Monday, June 23, 2008

But It Was A Bargain





Yesterday, I did a little spring cleaning while hunting for something in the craft area of my basement. I like getting organized, but I hate the guilt that often goes along with it. What guilt? The guilt from buying things I have never used and at this point probably never will.

Case in point, these cute blank invitations: They were really cheap at the card store’s local sidewalk sale, so how could I pass them up? At the time, it was a reasonable purchase, because my children were probably 5 and 3 years old. Now that they are 10 and 12, you can see why I feel a little guilty every time I run across these never used invites. There is absolutely no chance that either of my children would allow me to use these invitations for any party in their honor and I can’t blame them. Upon closer observations, they really were meant only for the below kindergarten age set.

While getting organized, I also ran across these great camping/western themed card shapes.

I have a distant memory of buying them thinking that they would make great gift tags. However, I didn’t stop to consider that the corrugation of the paper would make it impossible to write on them. I am proud to say however, that I remember using a few of these several years ago, to adorn a make your own picture frame. Somehow I never did get around to using the rest, and after moving three times until settling in this house, I have had three opportunities to save them thinking I will use them. Now my motto, begrudgingly, must be, when in doubt, throw them out (or recycle or donate them).

I also have no less than all twelve of these cute, make your own wind chimes from a set that I must have bought inexpensively about 7 years ago, which also have never been used. Way back when I bought them, I remember thinking they would make a great craft activity for one of my daughter’s birthday parties. Well, now that she herself is 12, I am older and wiser and have learned never to have 12 hormonal girls together, under my charge for the sake of a party where my daughter will get presents she does not need. I am still recovering from the sleep over with 8 girls two years ago. Of course, my daughter was the biggest problem on that night. She never did stop to consider that the dynamics of 9 girls altogether might mean that she would not be the center of attention all of the time. The theme song could have been "It's My Party and I'll Cry If I Want To."

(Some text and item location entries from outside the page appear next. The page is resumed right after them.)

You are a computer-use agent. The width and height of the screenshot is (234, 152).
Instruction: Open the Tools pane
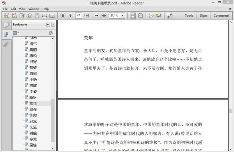(189, 16)
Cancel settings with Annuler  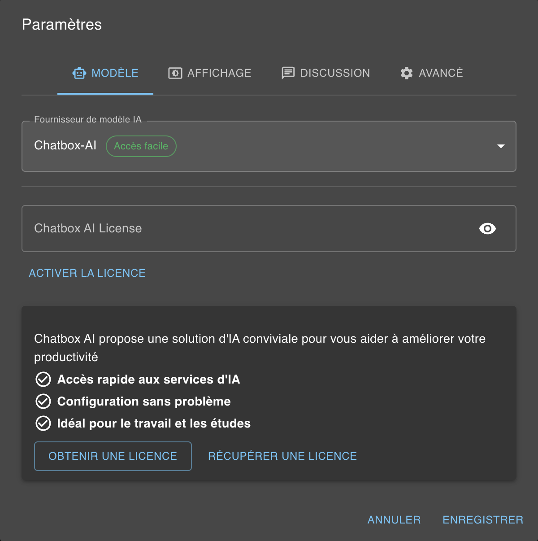(394, 520)
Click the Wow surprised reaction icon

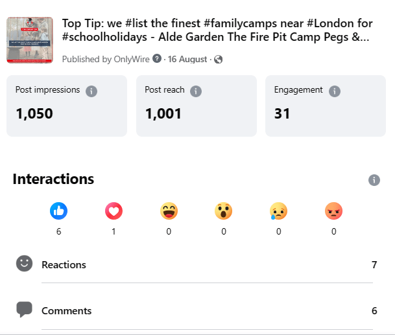pyautogui.click(x=224, y=211)
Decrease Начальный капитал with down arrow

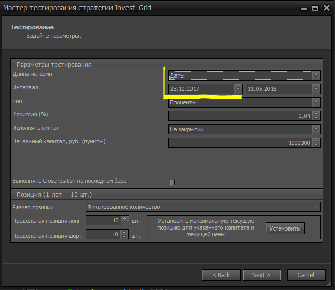point(316,145)
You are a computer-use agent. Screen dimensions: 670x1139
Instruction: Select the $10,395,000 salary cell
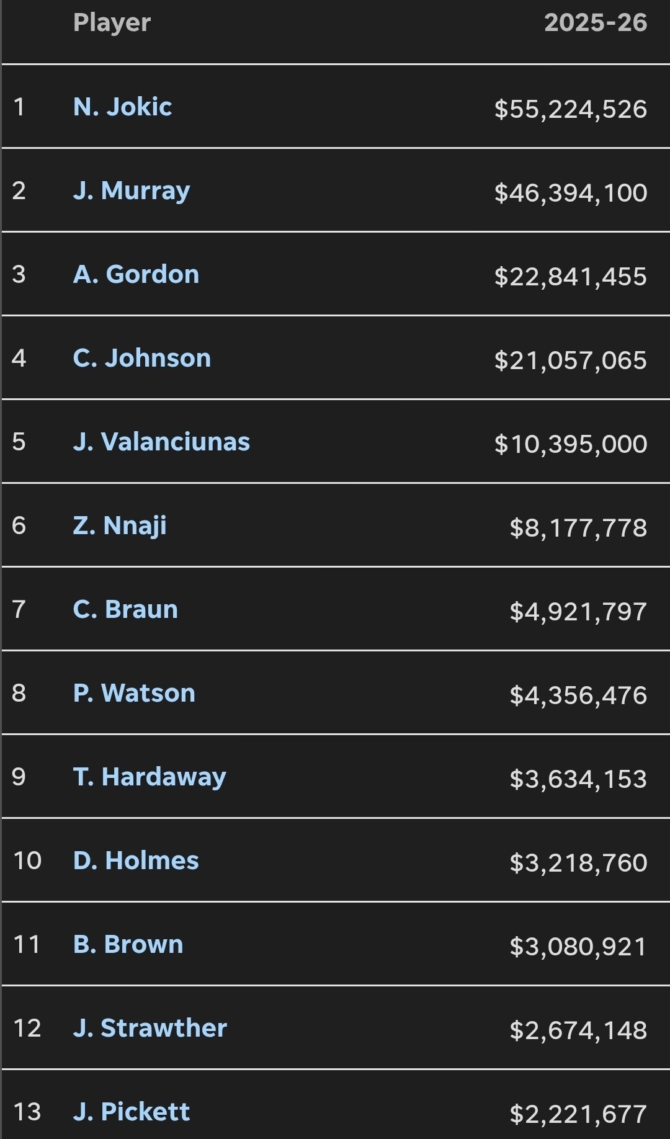click(571, 444)
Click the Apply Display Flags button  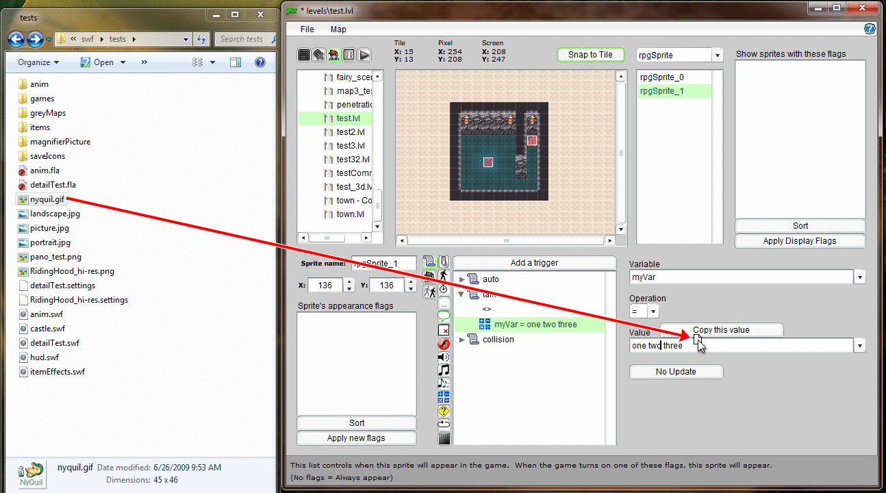[x=800, y=241]
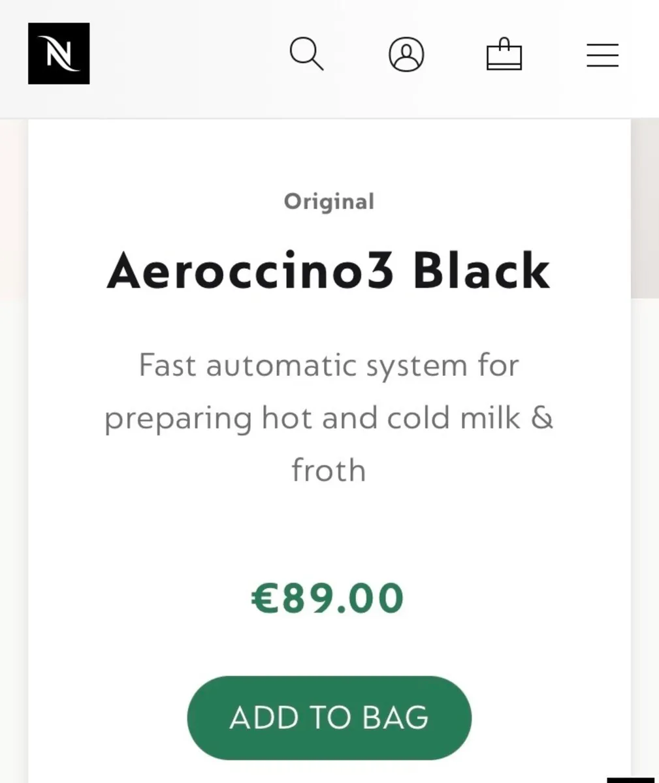View the shopping bag icon
Viewport: 659px width, 783px height.
[504, 54]
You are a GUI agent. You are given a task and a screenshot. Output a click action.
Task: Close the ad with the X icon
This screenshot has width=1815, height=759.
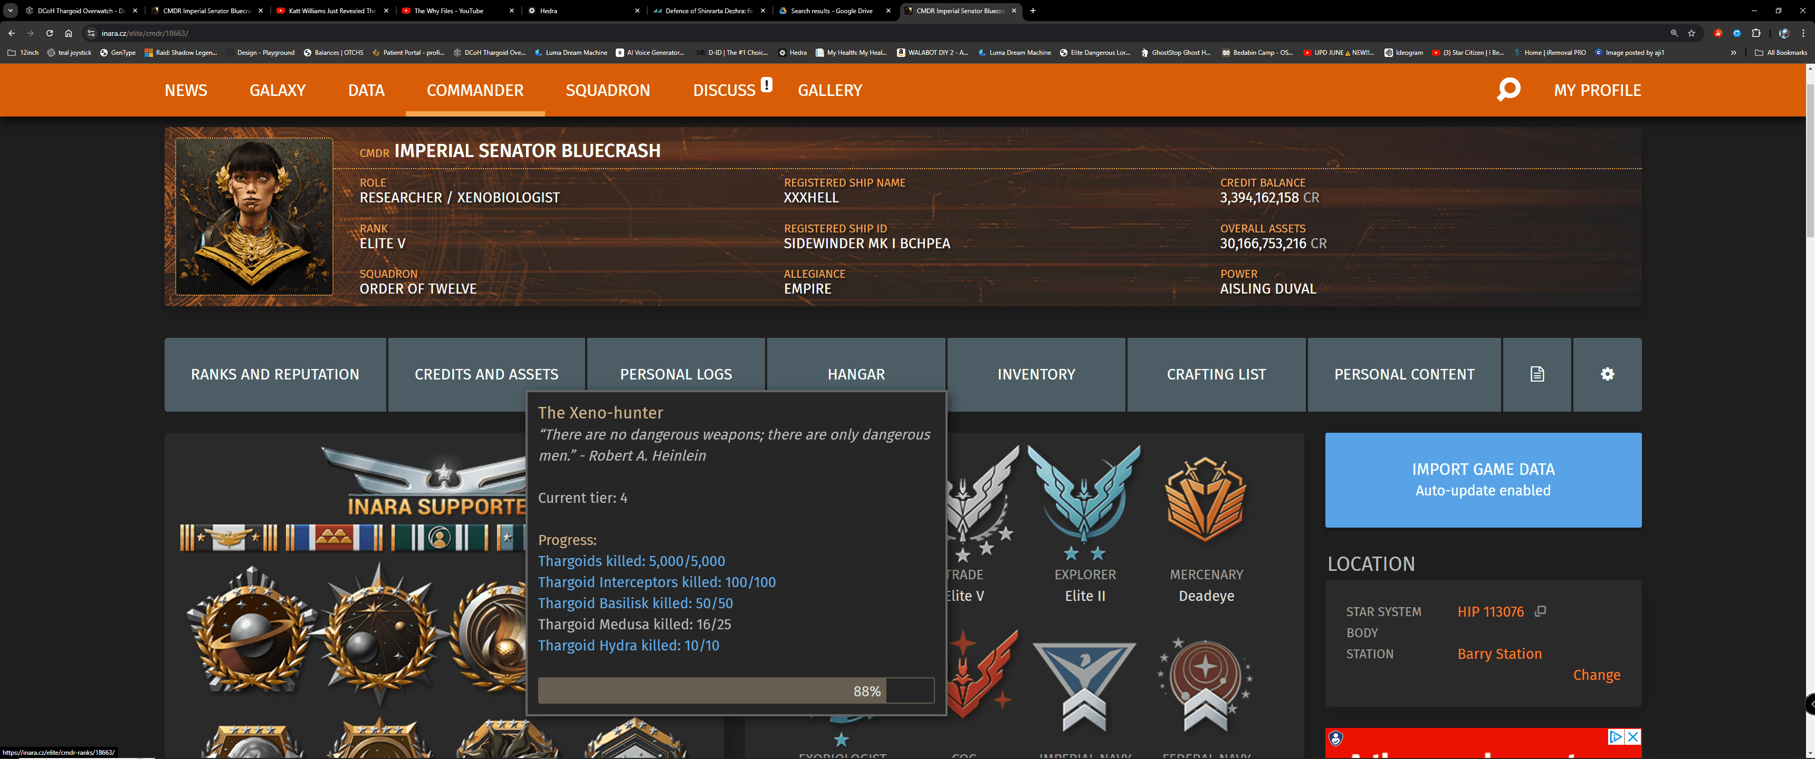tap(1633, 736)

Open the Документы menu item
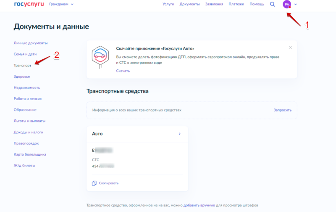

So I have to ask myself with these relics from my retail therapeutic past, why did I do it? Even if the invitations were only two dollars, I probably should have taken two dollars out of my wallet and set them aflame right there and then. I still would have wasted two dollars, but then I wouldn’t be racked with all of the guilt. Guilt over wasting money on the invitations, guilt over never using them when I undoubtedly had forgotten I had them and went out and bought other invitations for seven dollars, year after year, times two kids, until the children had outgrown the invitations altogether. Guilt over what to do with the darn things now. After all is said and done, it would be a shame to throw them out, even to the recycling bin. So, I must think of to whom or what organization I can donate them.


It is all so stressful. I think I will put them back and have a think about where I can donate them while avoiding all sales racks and sidewalk sales for the summer as temporary penance. Hopefully by the time I figure out who can truly use them, I will remember where I put the invites, otherwise, they would be great for my grandchildren’s parties.